What needs to be done
Up to and including the line that contains "Click the DODJI logo in the header", reproduce every line exactly, beginning with the first line below.

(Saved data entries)
▶
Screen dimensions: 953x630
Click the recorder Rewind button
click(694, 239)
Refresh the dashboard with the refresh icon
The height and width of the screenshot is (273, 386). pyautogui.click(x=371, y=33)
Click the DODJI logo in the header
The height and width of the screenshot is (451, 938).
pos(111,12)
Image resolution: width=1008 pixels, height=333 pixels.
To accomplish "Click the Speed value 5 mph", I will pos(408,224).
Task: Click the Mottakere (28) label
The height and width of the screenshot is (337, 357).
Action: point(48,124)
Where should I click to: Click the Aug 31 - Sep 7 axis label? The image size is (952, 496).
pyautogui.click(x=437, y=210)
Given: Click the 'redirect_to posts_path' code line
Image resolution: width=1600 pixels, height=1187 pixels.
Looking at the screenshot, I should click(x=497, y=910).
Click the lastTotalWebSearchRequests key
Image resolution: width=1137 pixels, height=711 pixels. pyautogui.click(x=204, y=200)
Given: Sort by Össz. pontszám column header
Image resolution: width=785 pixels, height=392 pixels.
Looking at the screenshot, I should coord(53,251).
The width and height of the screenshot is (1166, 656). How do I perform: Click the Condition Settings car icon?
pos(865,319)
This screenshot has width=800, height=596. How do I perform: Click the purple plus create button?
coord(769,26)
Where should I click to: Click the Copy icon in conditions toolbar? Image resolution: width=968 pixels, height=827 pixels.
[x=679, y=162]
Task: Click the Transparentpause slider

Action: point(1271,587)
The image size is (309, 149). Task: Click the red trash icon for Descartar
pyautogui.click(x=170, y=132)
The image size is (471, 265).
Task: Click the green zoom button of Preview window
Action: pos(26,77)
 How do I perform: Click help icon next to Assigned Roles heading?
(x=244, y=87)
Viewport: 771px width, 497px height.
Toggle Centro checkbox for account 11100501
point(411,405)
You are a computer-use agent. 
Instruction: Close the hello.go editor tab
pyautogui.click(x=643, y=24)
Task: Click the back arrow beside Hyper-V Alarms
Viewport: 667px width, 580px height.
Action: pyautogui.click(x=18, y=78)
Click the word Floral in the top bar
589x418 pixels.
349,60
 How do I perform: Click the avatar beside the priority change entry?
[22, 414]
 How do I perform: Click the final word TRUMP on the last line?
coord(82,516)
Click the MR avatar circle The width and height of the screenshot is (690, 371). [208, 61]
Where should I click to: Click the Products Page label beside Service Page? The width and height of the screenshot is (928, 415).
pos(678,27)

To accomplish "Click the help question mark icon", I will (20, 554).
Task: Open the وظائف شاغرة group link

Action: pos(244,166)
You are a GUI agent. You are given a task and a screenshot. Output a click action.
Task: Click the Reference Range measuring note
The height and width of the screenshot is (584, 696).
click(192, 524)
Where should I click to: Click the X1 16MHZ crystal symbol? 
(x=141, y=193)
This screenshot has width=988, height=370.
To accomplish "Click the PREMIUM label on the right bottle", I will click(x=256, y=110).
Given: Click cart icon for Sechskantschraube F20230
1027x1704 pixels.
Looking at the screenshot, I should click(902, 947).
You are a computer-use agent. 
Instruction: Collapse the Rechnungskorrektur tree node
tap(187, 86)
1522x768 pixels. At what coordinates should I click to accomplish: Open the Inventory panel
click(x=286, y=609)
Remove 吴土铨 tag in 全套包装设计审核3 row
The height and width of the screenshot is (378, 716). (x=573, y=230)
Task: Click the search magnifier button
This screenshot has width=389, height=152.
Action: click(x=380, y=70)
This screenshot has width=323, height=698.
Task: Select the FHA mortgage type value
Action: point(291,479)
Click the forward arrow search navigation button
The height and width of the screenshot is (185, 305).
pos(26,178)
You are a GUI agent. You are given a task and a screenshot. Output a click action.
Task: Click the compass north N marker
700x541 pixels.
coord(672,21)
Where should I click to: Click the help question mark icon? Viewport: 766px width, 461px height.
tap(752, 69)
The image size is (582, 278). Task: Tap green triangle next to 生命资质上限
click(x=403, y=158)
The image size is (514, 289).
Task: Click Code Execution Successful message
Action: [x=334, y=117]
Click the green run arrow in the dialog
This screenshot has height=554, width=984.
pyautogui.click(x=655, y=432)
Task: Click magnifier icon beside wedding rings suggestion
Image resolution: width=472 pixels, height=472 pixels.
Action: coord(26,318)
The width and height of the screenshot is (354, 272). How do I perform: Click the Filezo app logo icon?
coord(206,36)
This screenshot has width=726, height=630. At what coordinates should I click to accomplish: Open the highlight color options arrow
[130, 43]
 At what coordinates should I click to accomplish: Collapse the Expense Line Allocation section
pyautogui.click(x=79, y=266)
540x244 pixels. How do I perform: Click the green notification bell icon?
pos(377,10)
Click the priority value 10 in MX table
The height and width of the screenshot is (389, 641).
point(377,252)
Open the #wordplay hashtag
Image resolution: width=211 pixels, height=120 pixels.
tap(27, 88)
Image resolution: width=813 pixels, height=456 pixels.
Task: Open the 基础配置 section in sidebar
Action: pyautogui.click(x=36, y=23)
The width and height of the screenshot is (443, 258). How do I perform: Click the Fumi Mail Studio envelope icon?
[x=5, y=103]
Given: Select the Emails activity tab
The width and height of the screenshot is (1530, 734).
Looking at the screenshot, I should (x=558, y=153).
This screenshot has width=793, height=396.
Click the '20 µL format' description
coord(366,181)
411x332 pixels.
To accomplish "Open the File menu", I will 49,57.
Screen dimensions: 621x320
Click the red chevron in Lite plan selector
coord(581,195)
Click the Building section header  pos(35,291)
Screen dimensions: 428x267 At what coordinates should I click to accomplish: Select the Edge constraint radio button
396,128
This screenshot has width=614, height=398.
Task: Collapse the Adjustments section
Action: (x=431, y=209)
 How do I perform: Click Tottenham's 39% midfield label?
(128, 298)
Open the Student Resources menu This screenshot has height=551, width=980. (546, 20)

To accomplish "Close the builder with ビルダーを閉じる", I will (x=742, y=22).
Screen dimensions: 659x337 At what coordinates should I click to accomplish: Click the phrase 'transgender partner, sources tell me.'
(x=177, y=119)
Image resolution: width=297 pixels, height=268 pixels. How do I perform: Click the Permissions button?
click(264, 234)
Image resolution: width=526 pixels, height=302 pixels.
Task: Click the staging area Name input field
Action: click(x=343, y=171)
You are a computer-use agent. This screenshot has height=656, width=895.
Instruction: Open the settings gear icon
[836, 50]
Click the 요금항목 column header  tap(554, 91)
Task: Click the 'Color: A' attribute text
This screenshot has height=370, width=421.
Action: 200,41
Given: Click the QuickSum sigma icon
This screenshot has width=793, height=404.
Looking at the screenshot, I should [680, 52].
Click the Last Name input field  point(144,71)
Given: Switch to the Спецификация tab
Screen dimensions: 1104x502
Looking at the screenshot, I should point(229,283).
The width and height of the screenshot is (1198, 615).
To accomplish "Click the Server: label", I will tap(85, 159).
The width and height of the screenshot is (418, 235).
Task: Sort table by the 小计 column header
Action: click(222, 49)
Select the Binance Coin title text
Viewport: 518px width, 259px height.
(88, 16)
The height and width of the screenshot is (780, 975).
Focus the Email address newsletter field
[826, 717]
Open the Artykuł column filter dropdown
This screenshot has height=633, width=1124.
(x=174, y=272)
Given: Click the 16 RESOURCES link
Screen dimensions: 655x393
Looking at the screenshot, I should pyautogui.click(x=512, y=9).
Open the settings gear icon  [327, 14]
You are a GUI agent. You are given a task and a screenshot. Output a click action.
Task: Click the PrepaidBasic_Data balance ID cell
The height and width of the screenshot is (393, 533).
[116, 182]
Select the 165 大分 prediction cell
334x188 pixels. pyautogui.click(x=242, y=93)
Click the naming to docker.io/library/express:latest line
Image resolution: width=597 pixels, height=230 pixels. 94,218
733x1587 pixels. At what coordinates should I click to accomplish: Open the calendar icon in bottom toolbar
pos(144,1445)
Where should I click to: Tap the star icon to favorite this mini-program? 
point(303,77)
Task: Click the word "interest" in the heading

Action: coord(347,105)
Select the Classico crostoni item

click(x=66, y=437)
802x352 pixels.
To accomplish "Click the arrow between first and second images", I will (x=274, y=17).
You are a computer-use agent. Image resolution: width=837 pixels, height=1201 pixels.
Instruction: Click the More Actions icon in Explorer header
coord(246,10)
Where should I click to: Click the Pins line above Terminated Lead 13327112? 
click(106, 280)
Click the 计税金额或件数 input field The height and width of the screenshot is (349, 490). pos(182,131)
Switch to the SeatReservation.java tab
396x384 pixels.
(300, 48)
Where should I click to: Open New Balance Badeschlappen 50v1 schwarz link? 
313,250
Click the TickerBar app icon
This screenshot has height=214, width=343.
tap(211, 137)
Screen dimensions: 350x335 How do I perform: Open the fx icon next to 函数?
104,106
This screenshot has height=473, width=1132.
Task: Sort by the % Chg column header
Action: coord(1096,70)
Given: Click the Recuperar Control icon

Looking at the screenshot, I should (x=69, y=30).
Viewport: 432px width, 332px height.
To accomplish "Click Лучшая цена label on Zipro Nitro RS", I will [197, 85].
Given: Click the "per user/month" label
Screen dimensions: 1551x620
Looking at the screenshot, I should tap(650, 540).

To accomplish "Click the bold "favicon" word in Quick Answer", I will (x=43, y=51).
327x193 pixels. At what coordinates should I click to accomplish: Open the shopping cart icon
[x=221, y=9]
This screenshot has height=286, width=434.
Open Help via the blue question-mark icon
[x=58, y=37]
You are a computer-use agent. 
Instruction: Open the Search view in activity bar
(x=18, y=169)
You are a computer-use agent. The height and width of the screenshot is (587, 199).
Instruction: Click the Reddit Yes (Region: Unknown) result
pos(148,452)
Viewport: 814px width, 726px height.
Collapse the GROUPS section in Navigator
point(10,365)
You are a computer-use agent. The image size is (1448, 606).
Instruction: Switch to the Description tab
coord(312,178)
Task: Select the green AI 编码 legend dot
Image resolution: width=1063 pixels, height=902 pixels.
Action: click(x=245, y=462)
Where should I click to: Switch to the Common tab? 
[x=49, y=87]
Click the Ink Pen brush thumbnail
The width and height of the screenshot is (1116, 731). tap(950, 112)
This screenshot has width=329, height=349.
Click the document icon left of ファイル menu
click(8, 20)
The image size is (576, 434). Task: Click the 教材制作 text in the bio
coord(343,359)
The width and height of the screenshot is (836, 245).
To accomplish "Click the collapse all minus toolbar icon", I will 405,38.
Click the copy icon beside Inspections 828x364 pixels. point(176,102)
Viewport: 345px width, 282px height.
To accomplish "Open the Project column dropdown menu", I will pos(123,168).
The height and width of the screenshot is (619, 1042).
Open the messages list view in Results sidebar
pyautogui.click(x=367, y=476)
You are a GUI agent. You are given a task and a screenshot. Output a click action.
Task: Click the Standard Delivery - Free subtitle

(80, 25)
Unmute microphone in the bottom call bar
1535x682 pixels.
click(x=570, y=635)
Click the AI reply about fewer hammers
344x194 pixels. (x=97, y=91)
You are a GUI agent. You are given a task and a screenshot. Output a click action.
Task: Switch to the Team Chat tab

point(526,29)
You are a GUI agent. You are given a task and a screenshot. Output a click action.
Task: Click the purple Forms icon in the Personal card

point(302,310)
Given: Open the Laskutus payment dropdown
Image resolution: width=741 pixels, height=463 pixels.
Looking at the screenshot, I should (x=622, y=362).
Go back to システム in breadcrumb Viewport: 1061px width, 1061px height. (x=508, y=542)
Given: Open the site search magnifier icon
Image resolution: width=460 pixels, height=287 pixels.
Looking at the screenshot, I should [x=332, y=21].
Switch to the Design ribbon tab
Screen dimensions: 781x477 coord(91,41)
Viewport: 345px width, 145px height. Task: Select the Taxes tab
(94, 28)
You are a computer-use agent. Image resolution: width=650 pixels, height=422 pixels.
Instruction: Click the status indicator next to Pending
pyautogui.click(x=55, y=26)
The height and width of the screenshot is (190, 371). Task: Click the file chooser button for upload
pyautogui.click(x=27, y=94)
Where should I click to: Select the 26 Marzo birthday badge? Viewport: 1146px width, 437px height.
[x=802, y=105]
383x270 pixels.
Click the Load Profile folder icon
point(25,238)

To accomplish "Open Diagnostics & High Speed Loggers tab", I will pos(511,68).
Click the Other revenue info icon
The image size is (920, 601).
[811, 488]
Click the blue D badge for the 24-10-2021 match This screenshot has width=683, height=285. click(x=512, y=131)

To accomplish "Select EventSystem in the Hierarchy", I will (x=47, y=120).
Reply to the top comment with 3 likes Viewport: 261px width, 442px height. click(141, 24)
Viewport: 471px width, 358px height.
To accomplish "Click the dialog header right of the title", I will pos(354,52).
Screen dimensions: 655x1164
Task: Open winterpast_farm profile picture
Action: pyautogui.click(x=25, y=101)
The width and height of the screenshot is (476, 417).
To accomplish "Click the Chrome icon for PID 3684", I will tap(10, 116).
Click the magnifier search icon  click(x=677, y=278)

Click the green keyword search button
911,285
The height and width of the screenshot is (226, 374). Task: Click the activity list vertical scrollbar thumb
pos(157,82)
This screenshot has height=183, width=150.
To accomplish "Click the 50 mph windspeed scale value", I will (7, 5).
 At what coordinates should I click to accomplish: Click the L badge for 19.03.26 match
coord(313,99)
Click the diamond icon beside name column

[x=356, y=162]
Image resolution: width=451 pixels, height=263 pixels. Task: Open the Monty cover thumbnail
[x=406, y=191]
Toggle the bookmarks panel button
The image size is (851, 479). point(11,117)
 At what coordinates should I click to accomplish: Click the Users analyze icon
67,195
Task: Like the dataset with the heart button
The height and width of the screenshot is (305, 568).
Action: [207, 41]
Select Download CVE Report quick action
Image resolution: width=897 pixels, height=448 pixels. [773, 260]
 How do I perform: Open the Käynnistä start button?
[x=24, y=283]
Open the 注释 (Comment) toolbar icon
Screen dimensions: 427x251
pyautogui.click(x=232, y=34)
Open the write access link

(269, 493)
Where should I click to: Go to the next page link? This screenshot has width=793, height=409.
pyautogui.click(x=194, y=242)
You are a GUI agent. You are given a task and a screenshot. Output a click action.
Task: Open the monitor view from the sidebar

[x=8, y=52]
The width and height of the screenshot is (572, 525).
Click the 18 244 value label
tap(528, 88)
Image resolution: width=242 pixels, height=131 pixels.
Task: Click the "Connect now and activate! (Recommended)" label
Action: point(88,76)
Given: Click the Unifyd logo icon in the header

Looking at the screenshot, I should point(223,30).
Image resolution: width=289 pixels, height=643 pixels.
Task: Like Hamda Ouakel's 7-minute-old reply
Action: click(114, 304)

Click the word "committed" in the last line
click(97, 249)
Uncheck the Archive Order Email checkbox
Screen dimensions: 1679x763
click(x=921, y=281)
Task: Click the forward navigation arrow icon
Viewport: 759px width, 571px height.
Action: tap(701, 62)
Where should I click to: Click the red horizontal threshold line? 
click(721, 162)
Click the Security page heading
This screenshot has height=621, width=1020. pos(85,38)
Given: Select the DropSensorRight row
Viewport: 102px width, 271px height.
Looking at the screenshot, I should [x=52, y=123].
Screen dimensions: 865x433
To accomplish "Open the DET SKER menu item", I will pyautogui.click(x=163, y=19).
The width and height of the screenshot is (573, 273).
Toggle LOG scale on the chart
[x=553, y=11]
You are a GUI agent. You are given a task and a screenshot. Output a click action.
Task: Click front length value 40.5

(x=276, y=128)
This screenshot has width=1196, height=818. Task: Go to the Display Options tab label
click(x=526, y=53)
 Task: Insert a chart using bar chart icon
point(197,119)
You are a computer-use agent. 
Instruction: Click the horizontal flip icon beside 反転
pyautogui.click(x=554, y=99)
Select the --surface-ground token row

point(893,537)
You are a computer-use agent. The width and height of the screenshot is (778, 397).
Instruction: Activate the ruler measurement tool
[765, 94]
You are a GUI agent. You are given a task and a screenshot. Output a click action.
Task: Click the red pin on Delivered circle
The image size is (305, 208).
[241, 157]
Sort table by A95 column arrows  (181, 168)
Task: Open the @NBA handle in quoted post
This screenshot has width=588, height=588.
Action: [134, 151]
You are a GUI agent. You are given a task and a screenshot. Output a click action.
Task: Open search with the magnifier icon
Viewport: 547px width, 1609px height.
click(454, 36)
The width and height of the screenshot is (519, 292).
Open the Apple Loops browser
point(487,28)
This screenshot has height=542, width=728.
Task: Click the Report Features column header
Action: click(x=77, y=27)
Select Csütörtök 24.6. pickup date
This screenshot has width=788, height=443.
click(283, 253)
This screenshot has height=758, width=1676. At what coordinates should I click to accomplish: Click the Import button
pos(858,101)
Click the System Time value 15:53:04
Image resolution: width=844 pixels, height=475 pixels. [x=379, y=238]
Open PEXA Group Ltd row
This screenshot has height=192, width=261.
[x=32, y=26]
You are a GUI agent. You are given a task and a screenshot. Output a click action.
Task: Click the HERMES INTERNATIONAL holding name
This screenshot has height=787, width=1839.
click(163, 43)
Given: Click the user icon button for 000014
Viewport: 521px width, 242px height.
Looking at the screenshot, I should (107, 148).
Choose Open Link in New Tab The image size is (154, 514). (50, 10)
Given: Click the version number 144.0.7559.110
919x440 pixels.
◀
Task solution
Screen dimensions: 953x630
Click the recorder Rewind button
click(694, 239)
Refresh the dashboard with the refresh icon
The height and width of the screenshot is (273, 386). pyautogui.click(x=371, y=33)
Click the DODJI logo in the header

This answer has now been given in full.